Sim, e esse é um detalhe que pega muita gente desprevenida. O regime do [Simples Nacional](/simples-nacional-como-funciona) unifica o recolhimento de vários tributos em uma guia única (o DAS), mas o ICMS-ST é uma exceção: ele é recolhido **por fora do DAS**, seguindo a lógica normal da substituição tributária, independentemente do regime tributário de quem compra o produto.

Isso significa que uma pequena loja optante do Simples que vende, por exemplo, bebidas ou autopeças, vai receber essas mercadorias já com o ICMS-ST embutido no custo (recolhido pela indústria ou distribuidor), sem que isso passe pelo cálculo do DAS mensal daquela loja. Entender essa distinção é importante para não confundir a apuração simplificada do Simples com uma isenção total de ICMS — em produtos com substituição tributária, o imposto está lá, só que pago antes, por outro elo da cadeia.

## Como identificar corretamente o ICMS-ST no sistema de gestão

Do ponto de vista operacional, o maior risco em torno do ICMS-ST não é o cálculo em si — que é feito automaticamente por qualquer sistema fiscal bem parametrizado — mas sim o cadastro incorreto de produtos. Se um produto que deveria ter ST não está marcado corretamente no sistema (com o CST ou CSOSN adequado, indicando substituição tributária), a nota fiscal pode sair calculando o ICMS de forma equivocada: cobrando de novo o que já foi pago na cadeia, ou deixando de considerar o imposto quando deveria.

Vale entender bem a diferença entre os [códigos CST e CSOSN](/cst-e-csosn-o-que-sao), porque é exatamente esse código, atribuído a cada item no cadastro de produtos, que informa ao sistema fiscal se aquela mercadoria está sujeita à substituição tributária, e portanto se o ICMS já foi recolhido antes ou ainda precisa ser calculado na operação atual. Um cadastro de produtos revisado com atenção a esses códigos é a defesa mais eficaz contra erro de cálculo de ICMS-ST, seja para mais, seja para menos.
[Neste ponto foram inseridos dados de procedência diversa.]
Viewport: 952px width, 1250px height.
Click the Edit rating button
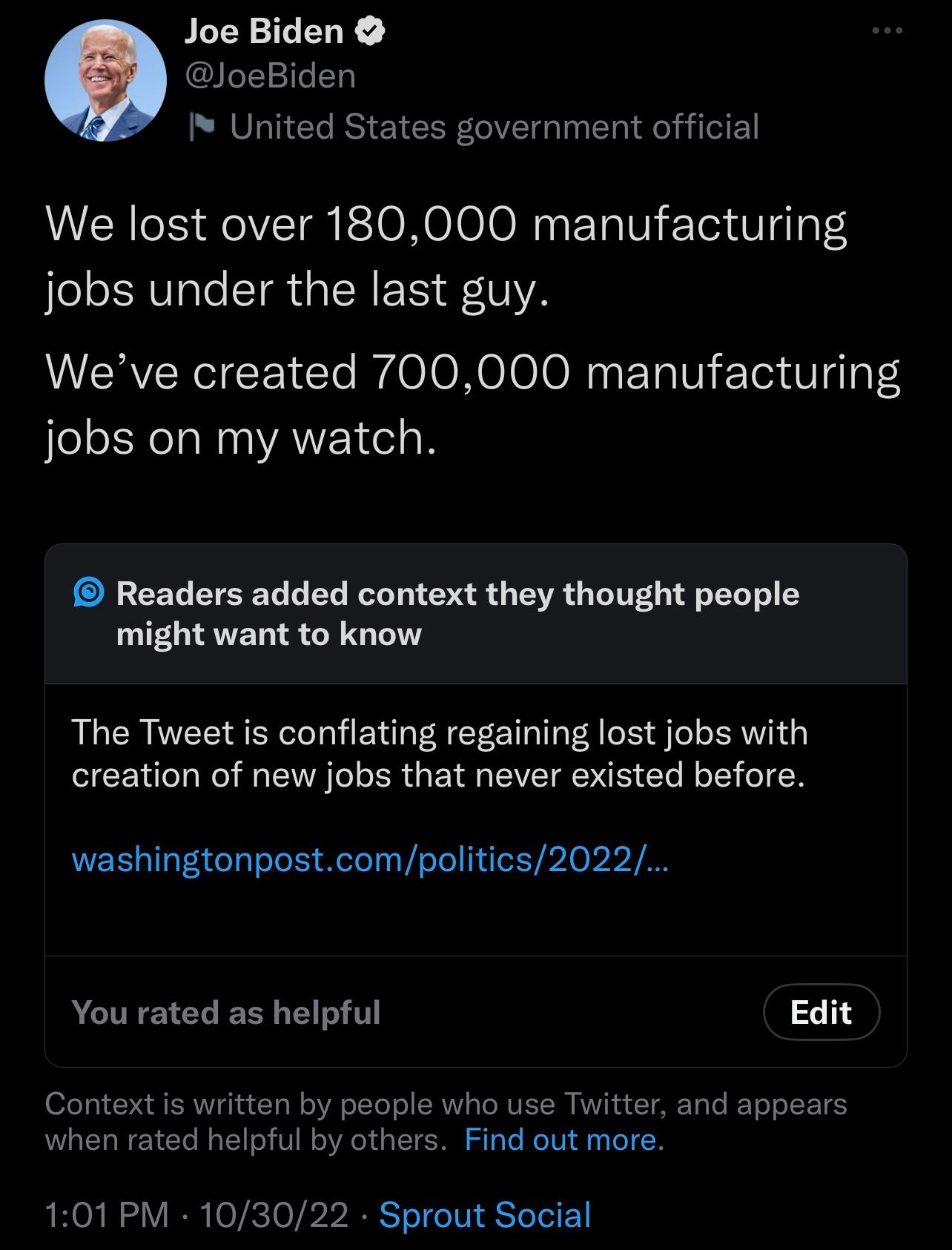click(822, 1012)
## Resumo prático para o dia a dia

Se você compra mercadoria de fornecedores e revende, vale sempre confirmar com o fornecedor ou o contador se os produtos do seu mix têm ICMS-ST aplicável no seu estado. Isso evita dois erros opostos: recolher ICMS de novo sobre um produto que já teve o imposto pago na cadeia (pagamento em duplicidade) ou ignorar que o custo de compra já embute um imposto relevante na hora de definir a margem de venda.